● JOB
Rewrite the items below, replacing each "Where should I click to" with "Where do I click to" and keeping every other word the same.

● Records from a collection
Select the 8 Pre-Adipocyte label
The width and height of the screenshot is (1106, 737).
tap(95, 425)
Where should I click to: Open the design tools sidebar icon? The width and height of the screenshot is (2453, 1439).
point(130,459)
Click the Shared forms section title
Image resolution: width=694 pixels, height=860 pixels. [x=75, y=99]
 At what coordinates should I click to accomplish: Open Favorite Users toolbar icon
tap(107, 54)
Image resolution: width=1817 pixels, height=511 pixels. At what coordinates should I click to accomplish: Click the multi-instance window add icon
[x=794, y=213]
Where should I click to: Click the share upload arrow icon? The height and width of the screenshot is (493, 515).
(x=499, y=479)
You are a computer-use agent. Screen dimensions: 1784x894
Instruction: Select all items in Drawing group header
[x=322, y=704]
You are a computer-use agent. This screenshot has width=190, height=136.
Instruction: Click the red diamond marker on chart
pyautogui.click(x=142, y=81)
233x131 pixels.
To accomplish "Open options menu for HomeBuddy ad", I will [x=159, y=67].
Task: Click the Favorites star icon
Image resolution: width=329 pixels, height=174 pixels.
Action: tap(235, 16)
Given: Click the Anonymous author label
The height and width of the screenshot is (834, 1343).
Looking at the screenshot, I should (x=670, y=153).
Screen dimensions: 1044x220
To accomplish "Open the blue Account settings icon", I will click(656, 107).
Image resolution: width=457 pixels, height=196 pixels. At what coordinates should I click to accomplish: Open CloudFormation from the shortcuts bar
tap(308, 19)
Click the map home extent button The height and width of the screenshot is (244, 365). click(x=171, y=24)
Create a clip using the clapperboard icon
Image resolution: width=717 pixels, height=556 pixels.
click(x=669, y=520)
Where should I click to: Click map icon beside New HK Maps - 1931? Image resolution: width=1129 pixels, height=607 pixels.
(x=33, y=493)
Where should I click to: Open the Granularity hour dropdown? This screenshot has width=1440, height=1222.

● RESULT OF THE EXERCISE
Select the 8 Pre-Adipocyte label
The width and height of the screenshot is (1106, 737).
tap(95, 425)
Where do I click to: Open the design tools sidebar icon? The width and height of the screenshot is (2453, 1439).
point(130,459)
Click the Shared forms section title
Image resolution: width=694 pixels, height=860 pixels. [x=75, y=99]
 At what coordinates should I click to accomplish: Open Favorite Users toolbar icon
tap(107, 54)
Image resolution: width=1817 pixels, height=511 pixels. At what coordinates should I click to accomplish: Click the multi-instance window add icon
[x=794, y=213]
Where do I click to: Click the share upload arrow icon? The height and width of the screenshot is (493, 515).
(x=499, y=479)
You are a computer-use agent. Screen dimensions: 1784x894
Instruction: Select all items in Drawing group header
[x=322, y=704]
You are a computer-use agent. This screenshot has width=190, height=136.
Instruction: Click the red diamond marker on chart
pyautogui.click(x=142, y=81)
233x131 pixels.
To accomplish "Open options menu for HomeBuddy ad", I will [x=159, y=67].
Task: Click the Favorites star icon
Image resolution: width=329 pixels, height=174 pixels.
Action: tap(235, 16)
Given: Click the Anonymous author label
The height and width of the screenshot is (834, 1343).
Looking at the screenshot, I should (x=670, y=153).
Screen dimensions: 1044x220
To accomplish "Open the blue Account settings icon", I will click(656, 107).
Image resolution: width=457 pixels, height=196 pixels. At what coordinates should I click to accomplish: Open CloudFormation from the shortcuts bar
tap(308, 19)
Click the map home extent button The height and width of the screenshot is (244, 365). click(x=171, y=24)
Create a clip using the clapperboard icon
Image resolution: width=717 pixels, height=556 pixels.
click(x=669, y=520)
Where do I click to: Click map icon beside New HK Maps - 1931? Image resolution: width=1129 pixels, height=607 pixels.
(x=33, y=493)
Where do I click to: Open the Granularity hour dropdown? This screenshot has width=1440, height=1222.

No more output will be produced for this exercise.